## Task objective
Your task is to copy every record exactly.

Stored data:
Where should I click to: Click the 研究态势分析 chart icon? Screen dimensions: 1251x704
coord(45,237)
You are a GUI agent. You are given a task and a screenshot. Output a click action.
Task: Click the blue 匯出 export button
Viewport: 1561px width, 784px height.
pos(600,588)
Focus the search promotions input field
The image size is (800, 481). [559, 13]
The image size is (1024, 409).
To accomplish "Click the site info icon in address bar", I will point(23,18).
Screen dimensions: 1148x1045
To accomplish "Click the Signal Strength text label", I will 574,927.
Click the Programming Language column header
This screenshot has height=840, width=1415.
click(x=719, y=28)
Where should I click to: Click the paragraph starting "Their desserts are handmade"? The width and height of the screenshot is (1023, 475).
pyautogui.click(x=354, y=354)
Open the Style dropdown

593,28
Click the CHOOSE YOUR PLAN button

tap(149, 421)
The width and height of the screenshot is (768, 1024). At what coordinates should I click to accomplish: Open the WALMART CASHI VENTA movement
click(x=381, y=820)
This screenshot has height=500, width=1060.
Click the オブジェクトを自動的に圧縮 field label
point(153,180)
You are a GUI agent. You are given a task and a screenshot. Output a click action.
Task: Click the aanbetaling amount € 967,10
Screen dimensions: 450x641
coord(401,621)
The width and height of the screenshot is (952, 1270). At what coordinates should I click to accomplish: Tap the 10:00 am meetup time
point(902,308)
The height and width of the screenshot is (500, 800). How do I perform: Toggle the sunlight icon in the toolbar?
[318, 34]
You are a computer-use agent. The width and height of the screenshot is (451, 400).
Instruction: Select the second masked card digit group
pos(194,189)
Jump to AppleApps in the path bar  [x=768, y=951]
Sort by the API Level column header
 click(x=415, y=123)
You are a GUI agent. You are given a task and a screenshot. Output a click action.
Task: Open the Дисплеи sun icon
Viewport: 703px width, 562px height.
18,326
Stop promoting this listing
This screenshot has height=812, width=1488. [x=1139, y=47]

## Exercise output
Where should I click to: Click the 研究态势分析 chart icon? Screen dimensions: 1251x704
coord(45,237)
You are a GUI agent. You are given a task and a screenshot. Output a click action.
Task: Click the blue 匯出 export button
Viewport: 1561px width, 784px height.
pos(600,588)
Focus the search promotions input field
The image size is (800, 481). [559, 13]
The image size is (1024, 409).
To accomplish "Click the site info icon in address bar", I will point(23,18).
Screen dimensions: 1148x1045
To accomplish "Click the Signal Strength text label", I will 574,927.
Click the Programming Language column header
This screenshot has height=840, width=1415.
click(x=719, y=28)
Where should I click to: Click the paragraph starting "Their desserts are handmade"? The width and height of the screenshot is (1023, 475).
pyautogui.click(x=354, y=354)
Open the Style dropdown

593,28
Click the CHOOSE YOUR PLAN button

tap(149, 421)
The width and height of the screenshot is (768, 1024). At what coordinates should I click to accomplish: Open the WALMART CASHI VENTA movement
click(x=381, y=820)
This screenshot has height=500, width=1060.
Click the オブジェクトを自動的に圧縮 field label
point(153,180)
You are a GUI agent. You are given a task and a screenshot. Output a click action.
Task: Click the aanbetaling amount € 967,10
Screen dimensions: 450x641
coord(401,621)
The width and height of the screenshot is (952, 1270). At what coordinates should I click to accomplish: Tap the 10:00 am meetup time
point(902,308)
The height and width of the screenshot is (500, 800). How do I perform: Toggle the sunlight icon in the toolbar?
[318, 34]
You are a computer-use agent. The width and height of the screenshot is (451, 400).
Instruction: Select the second masked card digit group
pos(194,189)
Jump to AppleApps in the path bar  [x=768, y=951]
Sort by the API Level column header
 click(x=415, y=123)
You are a GUI agent. You are given a task and a screenshot. Output a click action.
Task: Open the Дисплеи sun icon
Viewport: 703px width, 562px height.
18,326
Stop promoting this listing
This screenshot has height=812, width=1488. [x=1139, y=47]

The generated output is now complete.